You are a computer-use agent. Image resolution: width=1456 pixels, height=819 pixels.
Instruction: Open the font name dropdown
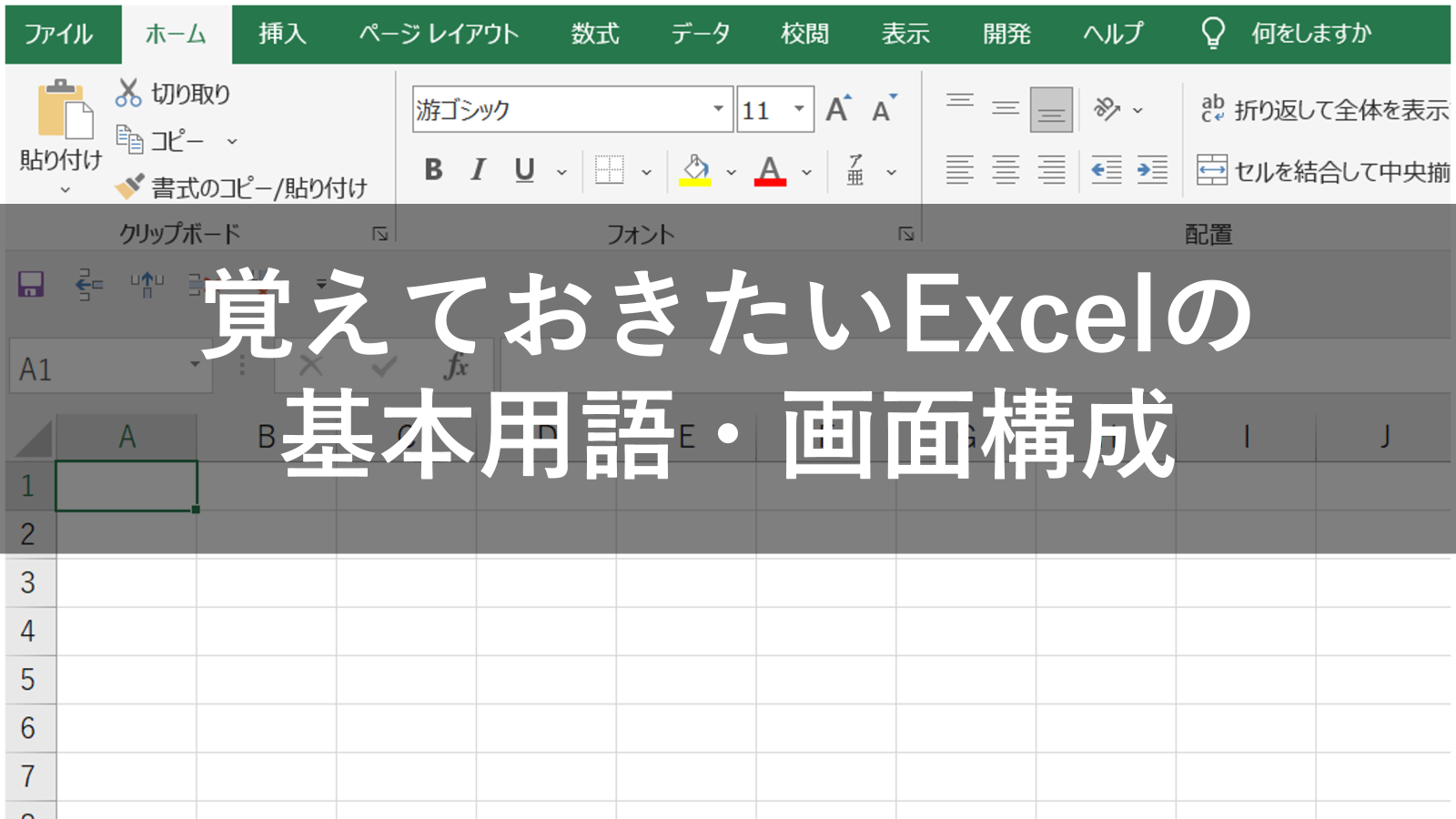click(x=718, y=109)
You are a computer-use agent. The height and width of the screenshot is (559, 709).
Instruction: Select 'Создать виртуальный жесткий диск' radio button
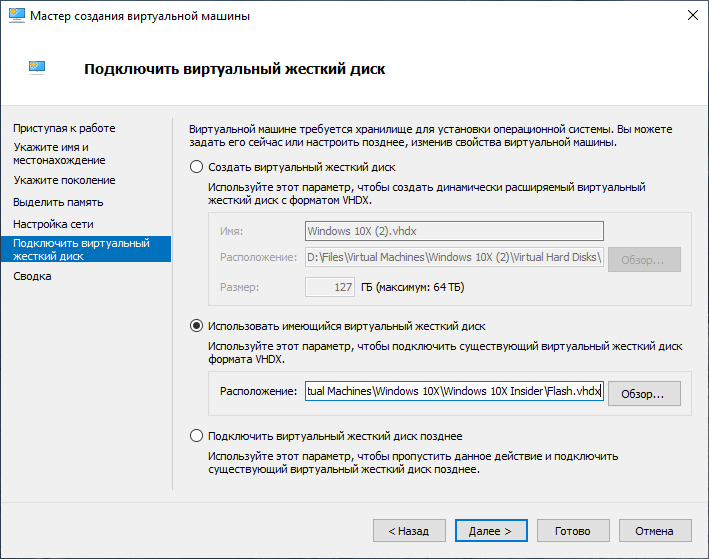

• • • •

- _Problem statement_
A faithful, picture-free copy of the material is what this task asks for.

- _Task solution_
You are a computer-use agent. Image resolution: width=1456 pixels, height=819 pixels.
Instruction: Open the font name dropdown
click(x=718, y=109)
You are a computer-use agent. The height and width of the screenshot is (559, 709).
Instruction: Select 'Создать виртуальный жесткий диск' radio button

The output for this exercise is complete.